◆ ASSIGNMENT
Copy each line of the following material that has the string "watertownlocksmithservices".

================================

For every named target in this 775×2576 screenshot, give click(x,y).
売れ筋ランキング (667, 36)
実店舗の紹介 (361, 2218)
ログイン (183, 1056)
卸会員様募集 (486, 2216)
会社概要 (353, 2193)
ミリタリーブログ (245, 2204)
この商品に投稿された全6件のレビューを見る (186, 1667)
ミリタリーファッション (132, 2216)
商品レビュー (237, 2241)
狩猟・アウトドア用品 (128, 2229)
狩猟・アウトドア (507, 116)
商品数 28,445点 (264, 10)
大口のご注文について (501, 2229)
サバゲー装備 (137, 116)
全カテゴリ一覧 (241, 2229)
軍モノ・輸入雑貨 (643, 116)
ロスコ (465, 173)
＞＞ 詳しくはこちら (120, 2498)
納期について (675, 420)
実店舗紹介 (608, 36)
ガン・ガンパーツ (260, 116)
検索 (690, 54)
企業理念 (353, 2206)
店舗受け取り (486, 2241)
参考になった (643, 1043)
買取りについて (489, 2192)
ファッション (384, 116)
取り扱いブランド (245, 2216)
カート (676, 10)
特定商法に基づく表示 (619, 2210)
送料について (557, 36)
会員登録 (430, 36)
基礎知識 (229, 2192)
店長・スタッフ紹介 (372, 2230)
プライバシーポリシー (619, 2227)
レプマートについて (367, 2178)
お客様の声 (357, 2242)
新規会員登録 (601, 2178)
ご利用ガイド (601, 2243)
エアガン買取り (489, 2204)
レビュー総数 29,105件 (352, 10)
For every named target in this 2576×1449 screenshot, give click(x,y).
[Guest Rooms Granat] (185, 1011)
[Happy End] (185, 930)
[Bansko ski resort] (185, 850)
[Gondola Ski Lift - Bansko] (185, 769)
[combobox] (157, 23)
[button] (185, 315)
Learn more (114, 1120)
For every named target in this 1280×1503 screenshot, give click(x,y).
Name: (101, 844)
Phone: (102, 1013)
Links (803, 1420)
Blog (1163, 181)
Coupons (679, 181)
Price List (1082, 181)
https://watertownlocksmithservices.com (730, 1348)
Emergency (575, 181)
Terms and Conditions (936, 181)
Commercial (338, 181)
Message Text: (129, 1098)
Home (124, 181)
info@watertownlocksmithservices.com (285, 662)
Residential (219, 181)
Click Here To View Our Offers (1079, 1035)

================================

◆ RESULT
https://watertownlocksmithservices.com (730, 1348)
info@watertownlocksmithservices.com (285, 662)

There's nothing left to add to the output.